▶ **Work order**:
Answer these questions from the article on the injured sailors below.
(a) How many sailors were injured in the steam leak in Guam?
(b) Which facility is the Defense Department's only burn treatment facility?
(c) After Submarine Force, U.S. Pacific Fleet reviews the investigation report, to whom does it go?

START Reading text

Two of the sailors have been released and two others are in stable condition and have been moved out of the intensive care unit, Schrum said.

The sailor remaining in intensive care is “progressing nicely,” and all of the sailors are expected to recover, said Dr. (Col.) Dave Barillo, a burn surgeon at Brooke.

So far, the Navy has declined to release the names of the injured sailors.

Eight sailors were injured in the steam leak while the ship was in Guam. Two of the sailors were treated and released the day of the accident at U.S. Naval Hospital Guam.

The remaining six sailors were flown via Hawaii to Brooke, the Defense Department’s only burn treatment facility, where Seaman Jack B. Valentine died Dec. 7.

Burn patients typically require between one and two days of recovery for every 1 percent of their body surface that is burned. The sailors suffered burns over 20 percent to 70 percent of their bodies.

In general, burn surgeons try to remove burned parts of patients’ bodies as quickly as possible and then begin skin grafts to avoid infection, Barillo said Wednesday.

He said the sailors’ initial major medical problem was that they had inhaled hot steam, but that issue has been pretty much resolved.

Now the two sailors out of intensive care are undergoing physical therapy to regain motion and muscle strength, Barillo said.

An investigation into the incident has been completed and a report is expected to arrive at Submarine Force, U.S. Pacific Fleet this week, where it will be reviewed for about 10 days before going to Rear Adm. Joseph A. Walsh, said SUBPAC spokesman Cmdr. Mike Brown.

After Walsh makes his final recommendations, the investigation will then be made public, Brown said.

But the injured sailors’ families have already learned that the sailors worked to contain the mishap after the steam leak, said Seaman Valentine’s mother Colleen.

“The captain of the ship had a video conference with the families, and he said all of them in their compartment took the time to shut down the equipment before they left the space, preventing further damage to the ship or injuries to others on the ship,” she said in a Dec. 15 phone interview.

END Reading text
START Source material

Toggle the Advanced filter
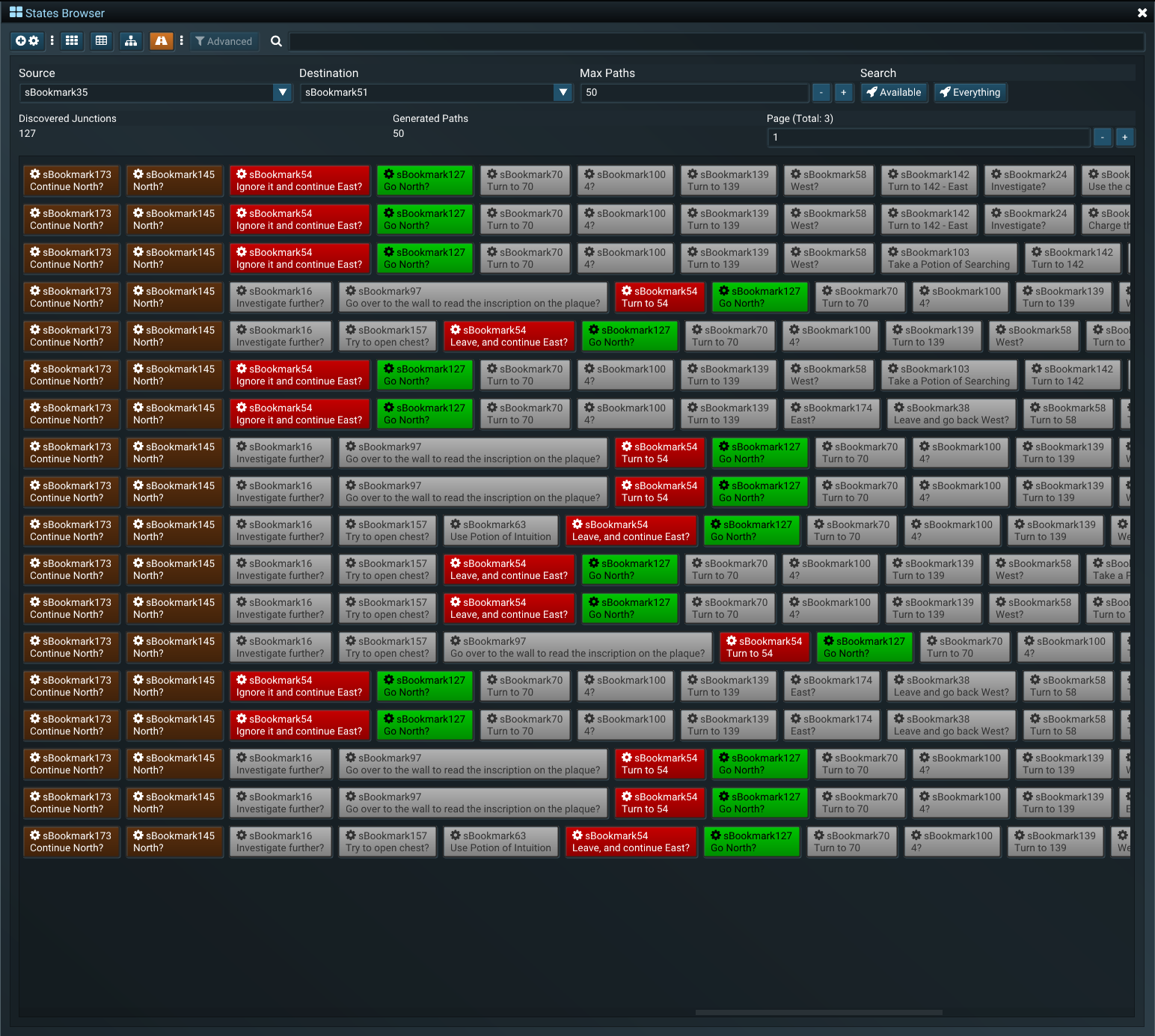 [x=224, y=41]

END Source material
START Source material

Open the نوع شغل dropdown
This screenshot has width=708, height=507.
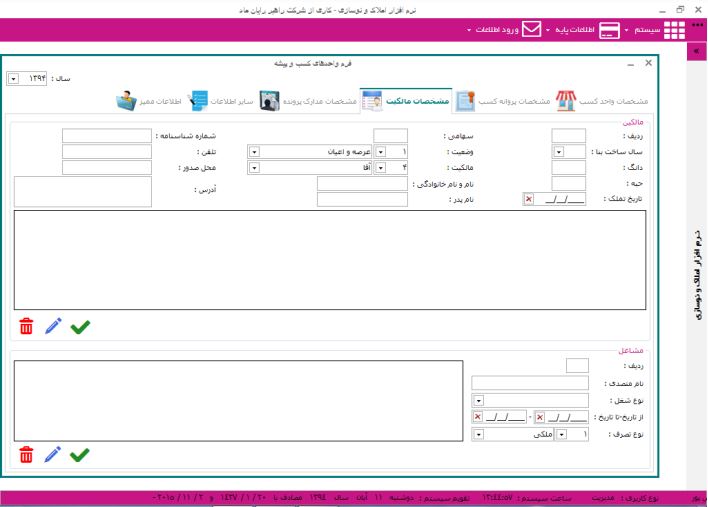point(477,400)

END Source material

▶ **Exercise result**:
(a) Eight.
(b) Brooke.
(c) Rear Adm. Joseph A. Walsh.